(Your assignment): Take the records below and write them out again exactly.

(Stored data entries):
--------------------------------

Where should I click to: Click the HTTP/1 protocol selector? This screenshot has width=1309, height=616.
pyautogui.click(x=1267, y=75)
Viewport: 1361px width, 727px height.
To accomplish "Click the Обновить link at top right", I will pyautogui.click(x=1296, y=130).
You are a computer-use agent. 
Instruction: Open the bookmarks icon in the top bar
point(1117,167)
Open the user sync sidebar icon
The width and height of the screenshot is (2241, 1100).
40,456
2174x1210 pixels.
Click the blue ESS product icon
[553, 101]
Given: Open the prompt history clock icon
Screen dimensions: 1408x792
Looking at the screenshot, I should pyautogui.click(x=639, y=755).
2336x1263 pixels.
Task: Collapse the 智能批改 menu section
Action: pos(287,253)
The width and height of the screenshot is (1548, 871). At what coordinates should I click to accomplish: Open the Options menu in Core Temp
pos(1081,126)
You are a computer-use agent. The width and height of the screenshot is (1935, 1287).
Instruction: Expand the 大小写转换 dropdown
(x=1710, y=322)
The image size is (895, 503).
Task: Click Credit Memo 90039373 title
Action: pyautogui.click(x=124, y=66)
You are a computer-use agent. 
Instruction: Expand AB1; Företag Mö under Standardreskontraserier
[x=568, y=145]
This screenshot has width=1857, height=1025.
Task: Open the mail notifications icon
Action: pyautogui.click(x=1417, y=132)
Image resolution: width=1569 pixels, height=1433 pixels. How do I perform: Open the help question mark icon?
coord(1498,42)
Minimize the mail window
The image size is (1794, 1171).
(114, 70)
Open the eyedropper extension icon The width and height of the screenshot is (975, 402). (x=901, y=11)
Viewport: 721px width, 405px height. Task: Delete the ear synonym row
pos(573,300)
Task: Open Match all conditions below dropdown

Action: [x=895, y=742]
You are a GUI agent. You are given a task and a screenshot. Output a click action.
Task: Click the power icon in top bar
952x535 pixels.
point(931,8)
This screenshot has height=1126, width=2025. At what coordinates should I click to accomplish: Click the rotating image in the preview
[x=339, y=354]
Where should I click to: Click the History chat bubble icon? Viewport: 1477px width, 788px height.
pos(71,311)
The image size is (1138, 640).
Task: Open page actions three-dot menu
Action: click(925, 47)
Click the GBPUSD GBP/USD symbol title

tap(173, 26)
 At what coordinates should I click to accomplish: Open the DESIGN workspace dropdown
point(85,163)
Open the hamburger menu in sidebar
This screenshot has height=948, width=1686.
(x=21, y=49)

--------------------------------

(Your solution):
Where should I click to: Click the HTTP/1 protocol selector? This screenshot has width=1309, height=616.
pyautogui.click(x=1267, y=75)
Viewport: 1361px width, 727px height.
To accomplish "Click the Обновить link at top right", I will pyautogui.click(x=1296, y=130).
You are a computer-use agent. 
Instruction: Open the bookmarks icon in the top bar
point(1117,167)
Open the user sync sidebar icon
The width and height of the screenshot is (2241, 1100).
40,456
2174x1210 pixels.
Click the blue ESS product icon
[553, 101]
Given: Open the prompt history clock icon
Screen dimensions: 1408x792
Looking at the screenshot, I should pyautogui.click(x=639, y=755).
2336x1263 pixels.
Task: Collapse the 智能批改 menu section
Action: pos(287,253)
The width and height of the screenshot is (1548, 871). At what coordinates should I click to accomplish: Open the Options menu in Core Temp
pos(1081,126)
You are a computer-use agent. The width and height of the screenshot is (1935, 1287).
Instruction: Expand the 大小写转换 dropdown
(x=1710, y=322)
The image size is (895, 503).
Task: Click Credit Memo 90039373 title
Action: pyautogui.click(x=124, y=66)
You are a computer-use agent. 
Instruction: Expand AB1; Företag Mö under Standardreskontraserier
[x=568, y=145]
This screenshot has width=1857, height=1025.
Task: Open the mail notifications icon
Action: pyautogui.click(x=1417, y=132)
Image resolution: width=1569 pixels, height=1433 pixels. How do I perform: Open the help question mark icon?
coord(1498,42)
Minimize the mail window
The image size is (1794, 1171).
(114, 70)
Open the eyedropper extension icon The width and height of the screenshot is (975, 402). (x=901, y=11)
Viewport: 721px width, 405px height. Task: Delete the ear synonym row
pos(573,300)
Task: Open Match all conditions below dropdown

Action: [x=895, y=742]
You are a GUI agent. You are given a task and a screenshot. Output a click action.
Task: Click the power icon in top bar
952x535 pixels.
point(931,8)
This screenshot has height=1126, width=2025. At what coordinates should I click to accomplish: Click the rotating image in the preview
[x=339, y=354]
Where should I click to: Click the History chat bubble icon? Viewport: 1477px width, 788px height.
pos(71,311)
The image size is (1138, 640).
Task: Open page actions three-dot menu
Action: click(925, 47)
Click the GBPUSD GBP/USD symbol title

tap(173, 26)
 At what coordinates should I click to accomplish: Open the DESIGN workspace dropdown
point(85,163)
Open the hamburger menu in sidebar
This screenshot has height=948, width=1686.
(x=21, y=49)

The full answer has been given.